Increasing benefits
Additional contributions made whilst you are still working will boost your benefits package and increase the amount of money you have for your retirement. You can pay extra contributions as a tax-efficient way of topping up your benefits, although there are controls on the amount you can pay and there are HM Revenue and Customs rules on the amount of pension savings you can have before you become subject to a tax charge. More details of HM Revenue & Customs rules can be found at www.lgps.org.uk/glossary/inland-revenue-maximum-limits.html
Why should I consider increasing my pension benefits?
Most of us look forward to a comfortable retirement and in order to boost our pension it is worth considering paying extra contributions, which is one way of increasing your income in retirement.How can I increase my benefits?

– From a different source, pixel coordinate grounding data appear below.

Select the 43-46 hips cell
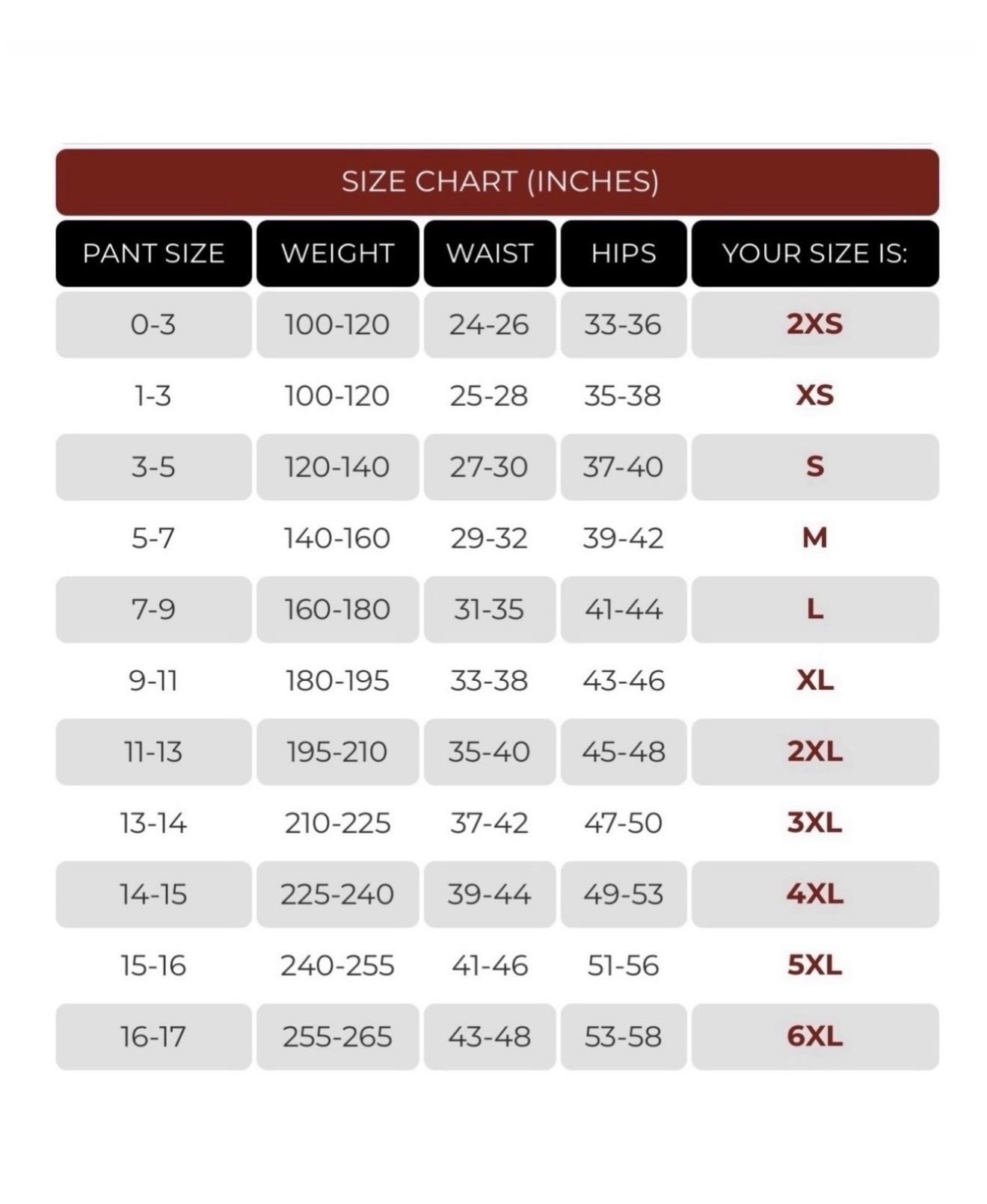Image resolution: width=987 pixels, height=1204 pixels. pos(624,681)
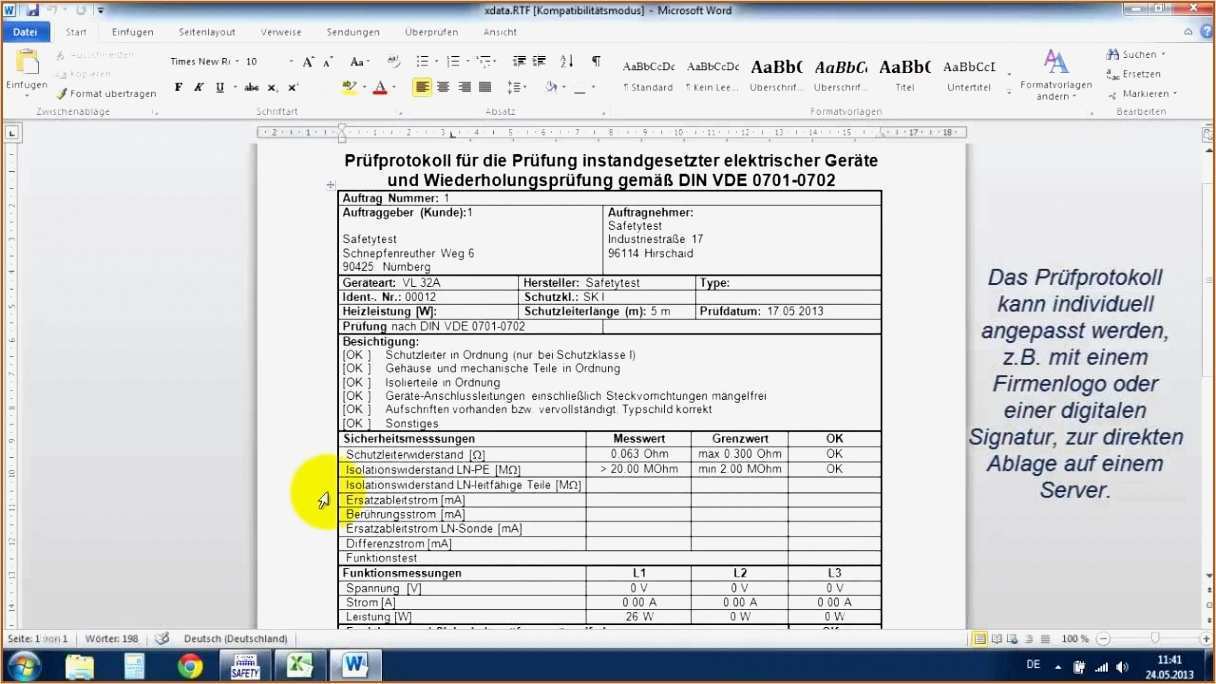Expand the font color dropdown arrow
The height and width of the screenshot is (684, 1216).
tap(395, 88)
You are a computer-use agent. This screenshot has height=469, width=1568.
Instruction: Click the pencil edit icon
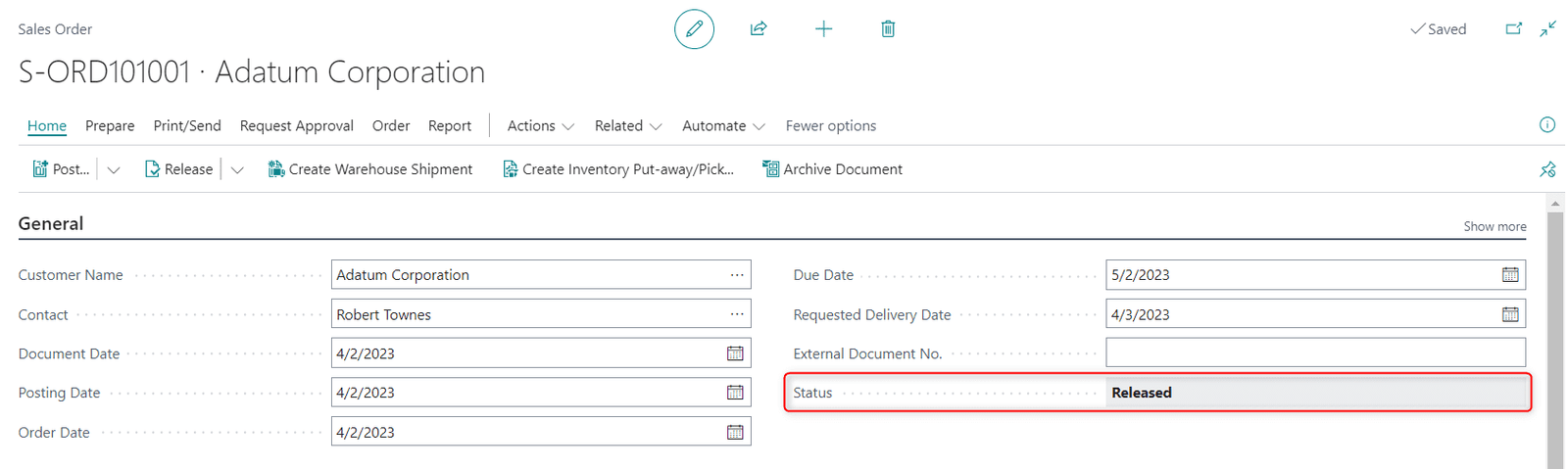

There are a number of ways in which you can increase your pension benefits by paying additional contributions:- In-house additional voluntary contributions
- Contribute to a concurrent personal pension plan or stakeholder pension scheme
Are there any limits?
There is no limit on the amount of contributions you can pay, however, you can only receive tax relief on contributions up to 100% of your taxable earnings. Additionally, unless you have enhanced protection, there will be a tax charge if in any year, other than the year in which all your pension benefits have become payable, the value of your pension savings has increased in excess of the annual allowance or if, when you draw your benefits, the value of all your pension savings exceeds the lifetime allowance. Tax will be payable on any excess amount.As your normal LGPS contributions are 6%, this leaves a significant proportion of your taxable earnings that you can invest in AVCs.

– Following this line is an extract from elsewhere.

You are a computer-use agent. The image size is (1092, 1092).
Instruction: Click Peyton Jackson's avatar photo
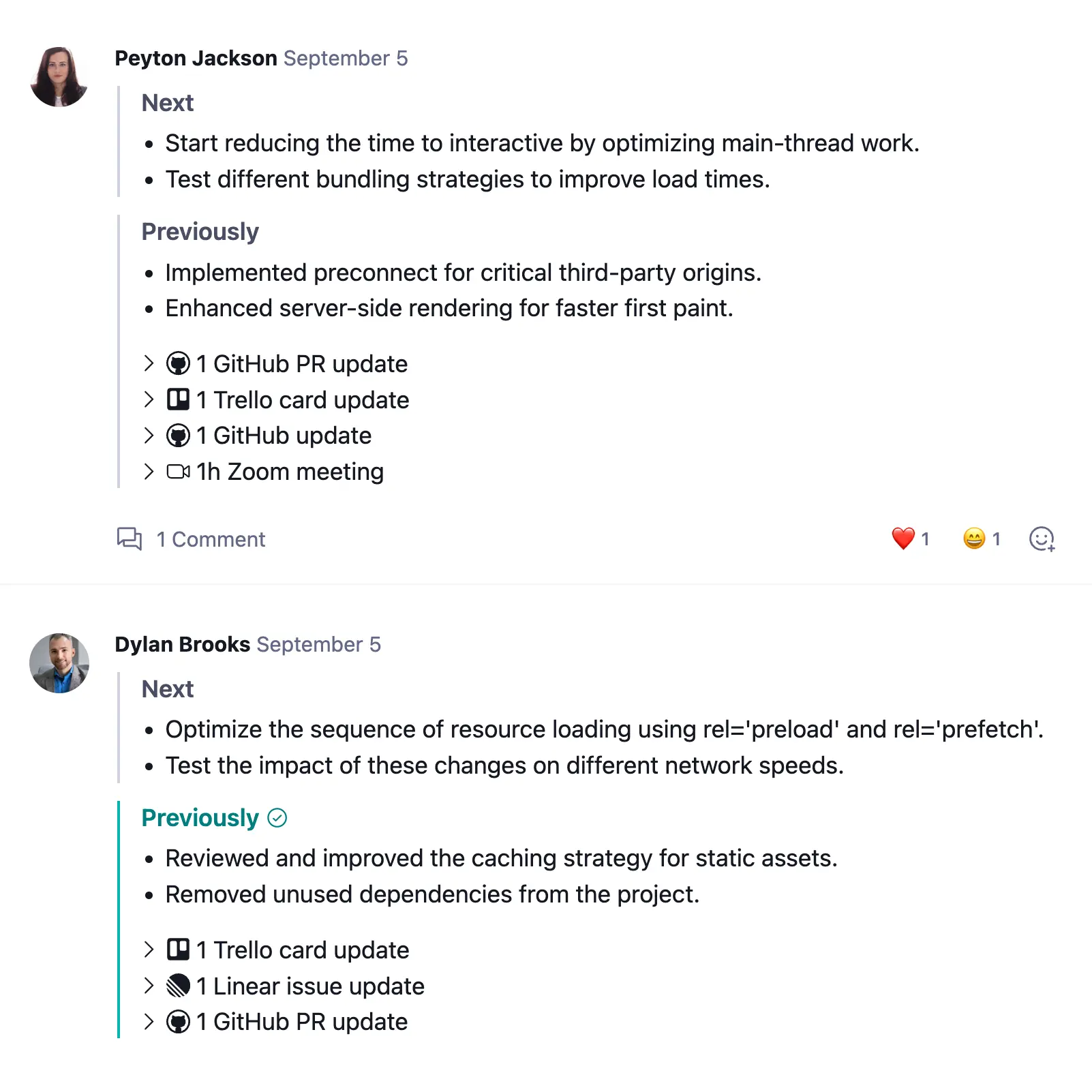coord(59,77)
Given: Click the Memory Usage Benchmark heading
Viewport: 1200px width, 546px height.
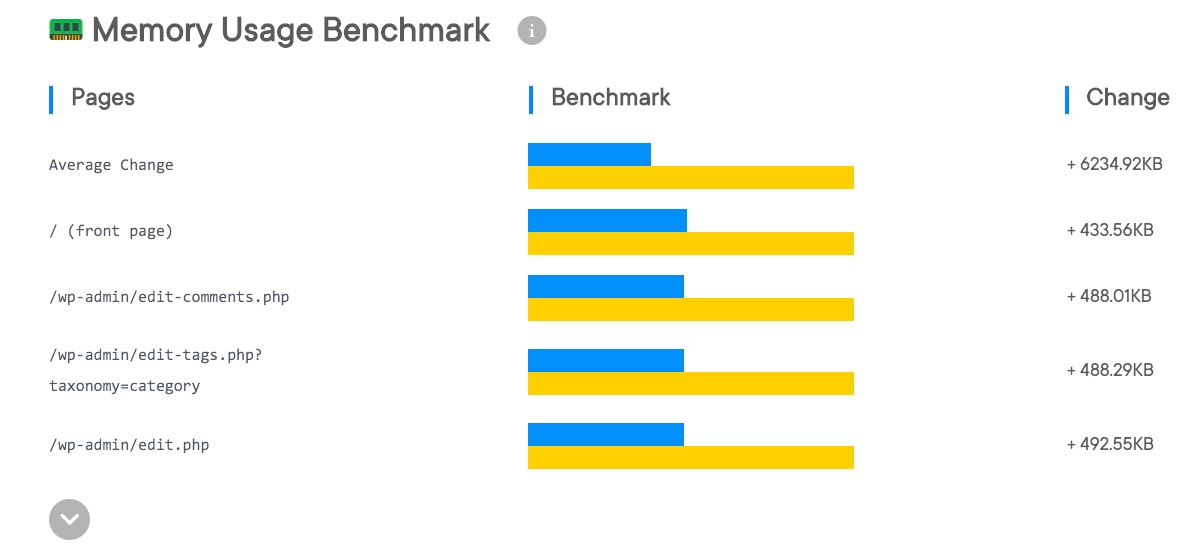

Ways of increasing my benefits
In-house additional voluntary contributions (AVCs)
All local government pension funds have an in-house AVC scheme where you can invest money, deducted directly from your salary (or from councillors' allowances), through an AVC provider (often an insurance company or building society).
Your AVC fund should grow as it is invested and will be available later in your life to convert into an additional pension of your choice.
You decide how much you can afford to pay, up to 100% of your taxable earnings, including your normal contributions. Your contributions will qualify for full tax relief.
You may be able to take all or part of your AVC fund as a lump sum.
Additional life cover
You can also pay in-house AVCs to provide additional life cover. Your LGPS membership already gives you cover of twice your career average pay if you die in service, but you can increase this or use it to provide additional benefits for your dependants in the event of your death in service. This may be subject to satisfactory completion of a medical questionnaire.
For more details about in-house AVCs, please contact the pensions office. Contact details can be found on the Contacting us page.
Shared cost AVC scheme
The Shared Cost AVC facility is not available to councillors.
Contribute to a concurrent personal pension plan or stakeholder pension scheme
You may, if you wish, be a member of the LGPS and make your own arrangements to pay contributions from the same earnings to a personal pension plan or stakeholder pension scheme.If you choose also to pay into a personal pension plan or stakeholder pensions scheme, the contributions you make to it are invested in funds managed by an insurance company. The contributions made and any returns on their investment will, over time, accumulate in your own personal account.